▶ Page extract:
━━━━━━━━━━
“The parish church of Holne is situated in the centre of the village, and is perfectly plain and unpretending in its structure of early English date. Dr. Oliver in his list of the Devonshire churches makes it dedicated to St. Mary. It comprises of a chancel, nave, north and south aisles and transepts, a south porch and a tower at the western end containing five bells, which though recast some few years ago, have not been rung in a peal for some time. The Archdeacon of Totnes has pronounced the cage unsafe.” – C. Worthy, November 21st, 1873.
It’s always hard to revue a church visit as people’s interests varies so much. Personally I like the more quirky aspects of the church more fascinating than the mundane everyday aspects along with the ambient atmosphere of the place. My first impressions of St. Petroc’s church in Holne was none too enthralling, the building appeared rather stark with a modern(ish) appearance. This is mainly to the sterile-looking concrete covered exterior. But, as the old saying goes, “never judge a book by its cover.” When looking at the first photograph of the church below you may wonder why sprigs of holly are mounted in each corner? The answer is simple, the first documented record of the settlement of Holne appeared in the Domesday Book of 1086 as ‘Holla‘. The word derived from the old Anglo Saxon word of Holegn which referred to a place where Ilex aquifolium (holly) grew in abundance – which it once did. The fact the name of the manor of Holla was listed in the Domesday Book gives some indication of how long the settlement of Holne has existed. The church itself dates from around the thirteenth century and is thought to have belonged to nearby Buckfast Abbey, Roger Prigge was the first known priest there in 1240. Taking into account the above comment of the church looking “modern(ish)” you can see why not to “judge a book by its cover.” The medieval dedication of the church is unknown but according to N. Orme the church was dedicated to St. Mary in 1846 – English Church Dedications, p.170.
Having mounted the eighteen plus steps of the ‘Stairway to Heaven’ you enter the churchyard which is guarded sentinel-like by the splendid War Memorial which was installed in 1921. A report of the unveiling ceremony read; “In most unpleasant weather inhabitants of Holne assembled on Saturday afternoon for the unveiling and dedication of the war memorial erected in a centre spot in the village, given for the purpose by the Hon. Mrs DAWSON. at a cost of about £65, Mr. F. Horn, Totnes. has erected a striking Gothic cross of Dartmoor granite, into the pedestal of which has been worked what has been known as “Charles Kingsley’s font” (removed from the old church, now under going extensive renovation to preserve it from total collapse), but which is really the base of the old village cross. On the cross is inscribed: “To the Glory of God and in honoured memory of the men of Holne, who gave their lives in the Great War, 1914 – 1918. Their glory shall not be blotted out.” The base bears the names of the men.- The Exeter & Plymouth Gazette, January 10th 1921. The old base in question is the second stone up from the pedestal.
━━━━━━━━━━
Data listing:
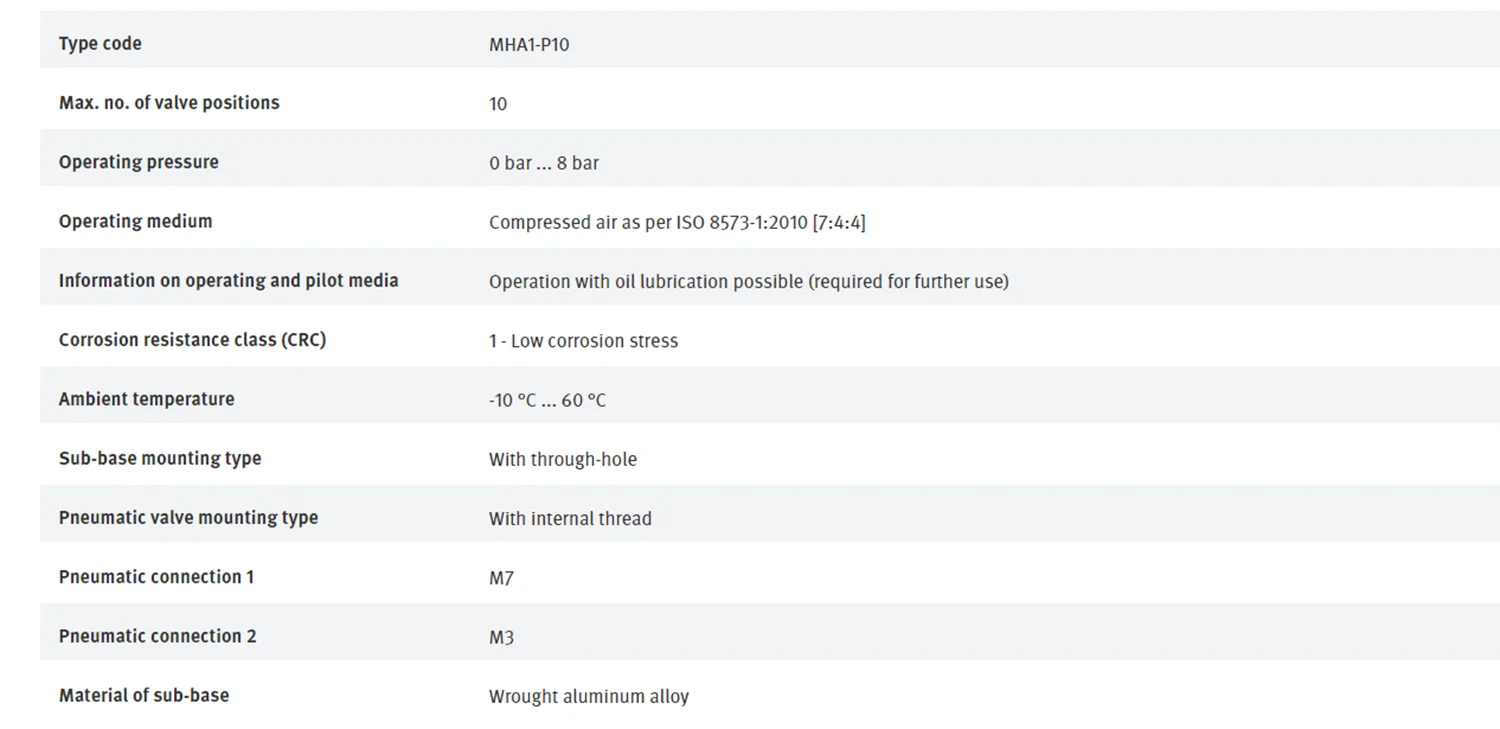Click Corrosion resistance class (CRC) label
Image resolution: width=1500 pixels, height=729 pixels.
click(192, 340)
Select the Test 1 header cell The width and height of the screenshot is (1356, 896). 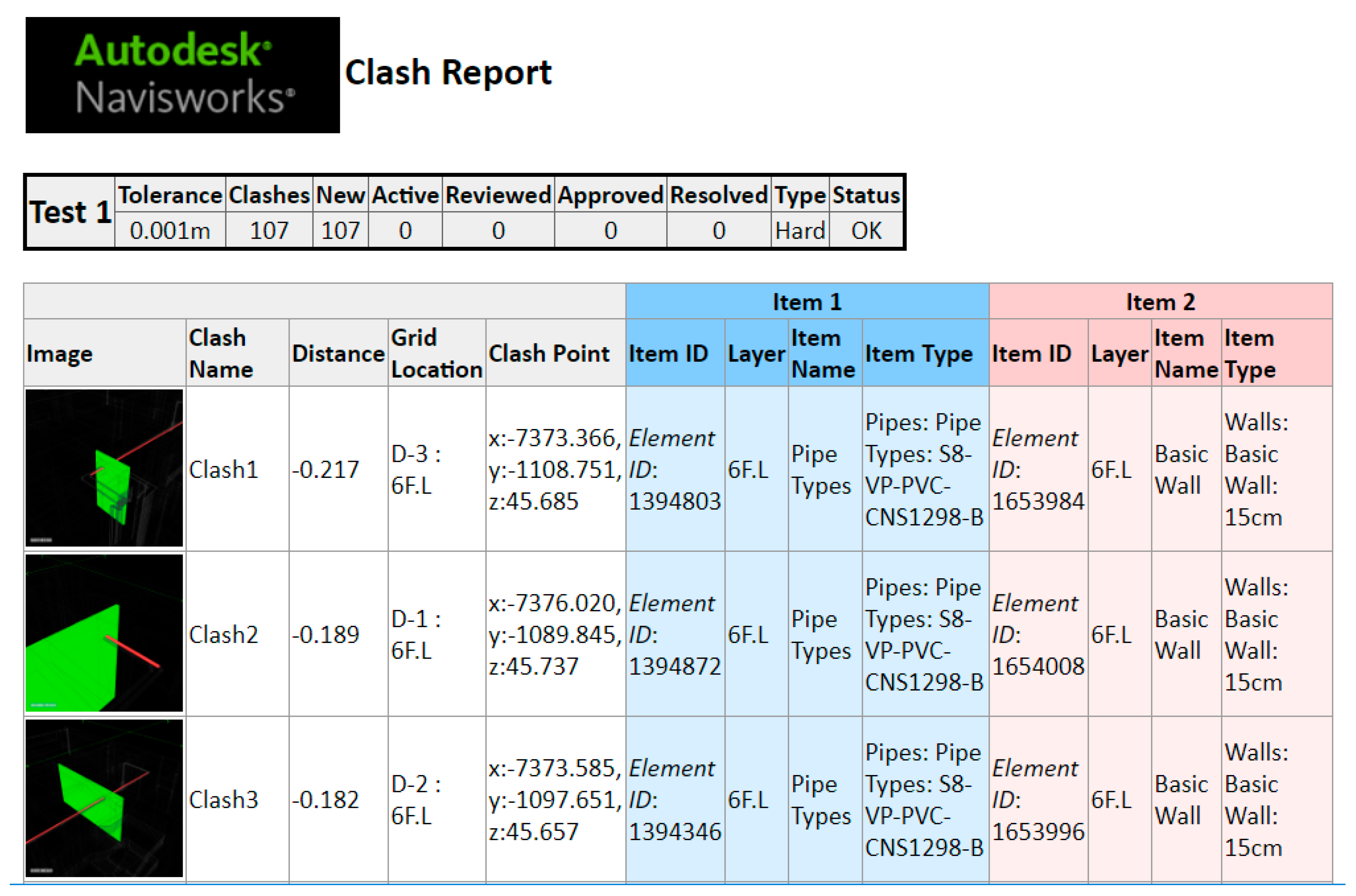(70, 212)
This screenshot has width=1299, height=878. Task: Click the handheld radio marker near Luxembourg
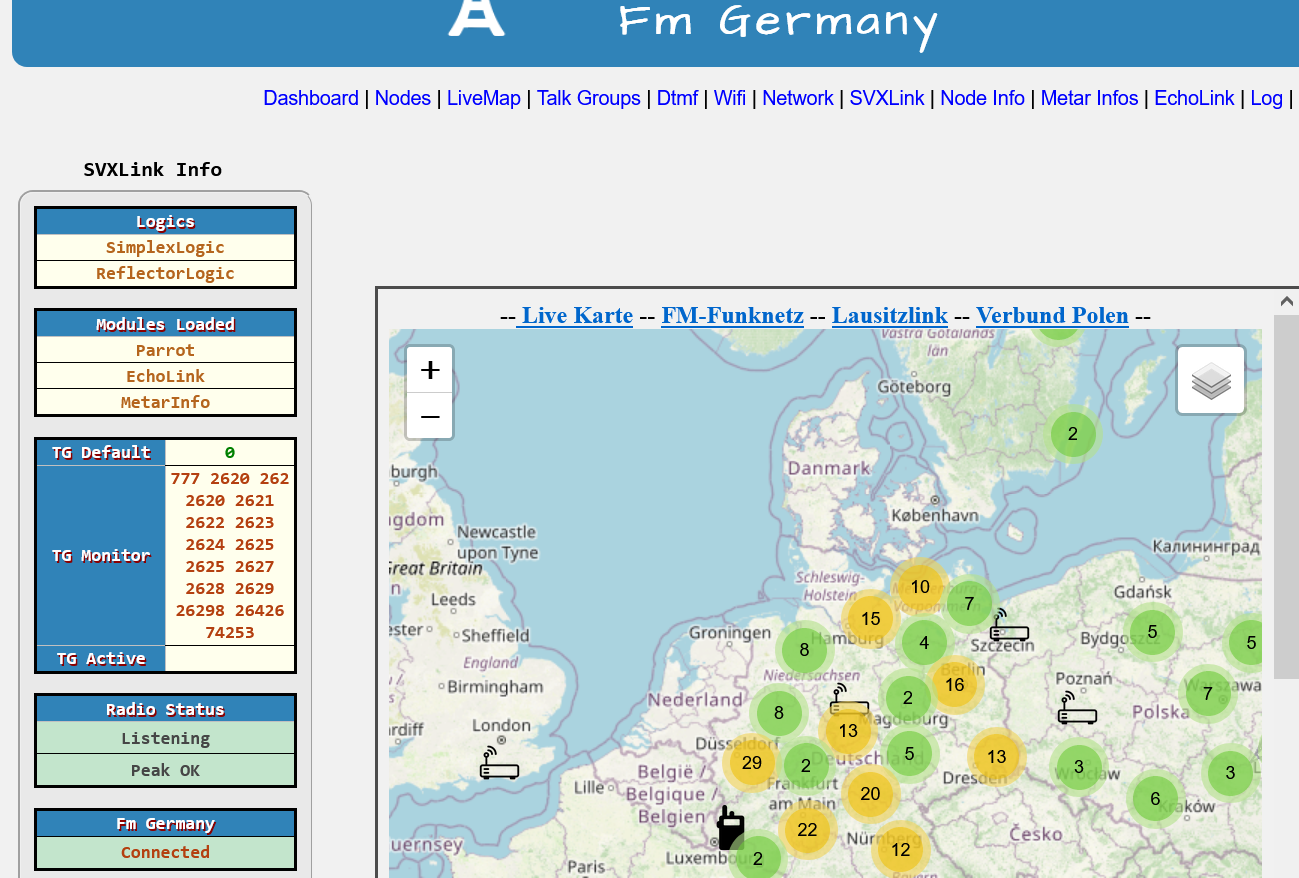pos(731,827)
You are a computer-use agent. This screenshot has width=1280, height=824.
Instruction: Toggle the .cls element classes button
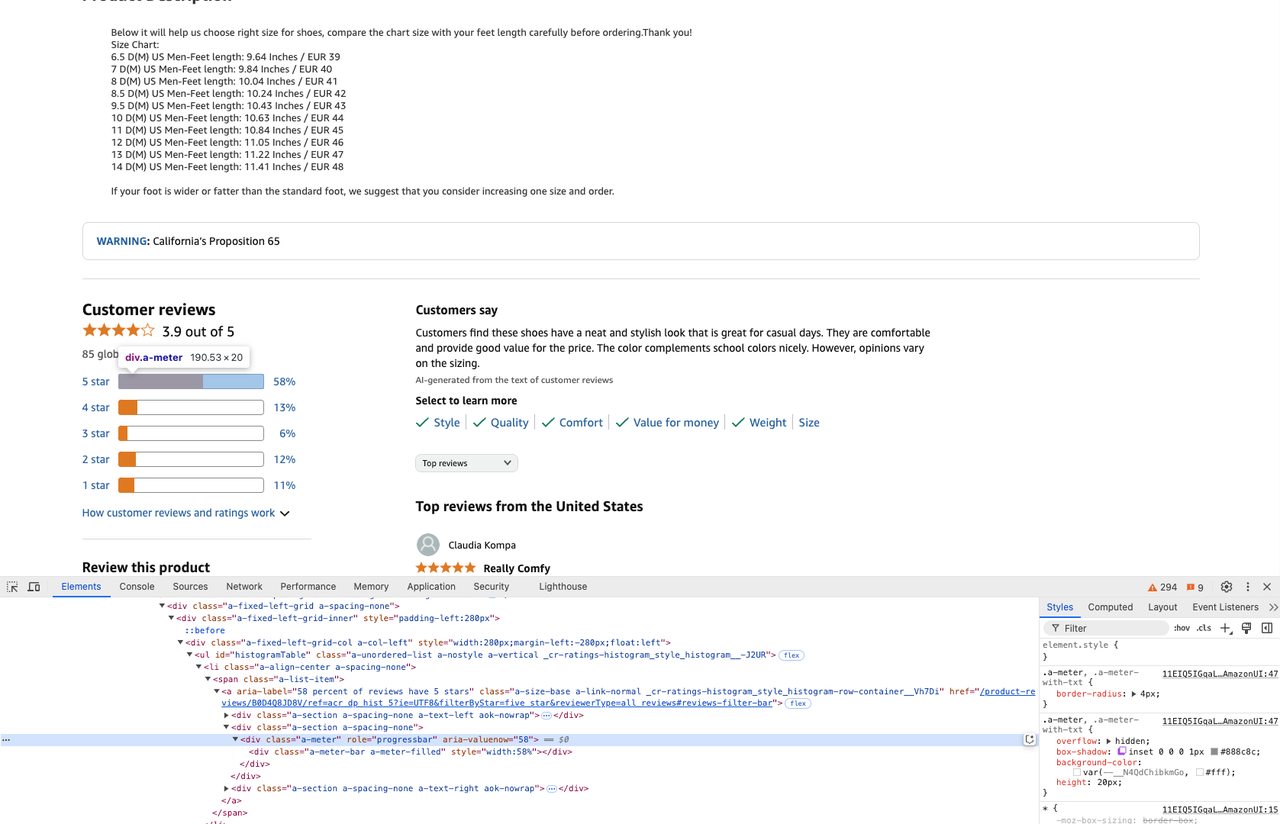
━━━━━━━━━━
▶ Problems to solve:
(1) According to the 1873 description quoted in the Holne church text, what parts does the parish church comprise? List each one.
(2) Answer these questions from the Holne church text:
(a) How many bells does the tower contain?
(b) Under what name did Holne appear in the Domesday Book of 1086?
(c) What did the war memorial cost?

▶ Expected answers:
(1)
- a chancel
- a nave
- north and south aisles
- transepts
- a south porch
- a tower at the western end

(2)
(a) Five.
(b) 'Holla'.
(c) About £65.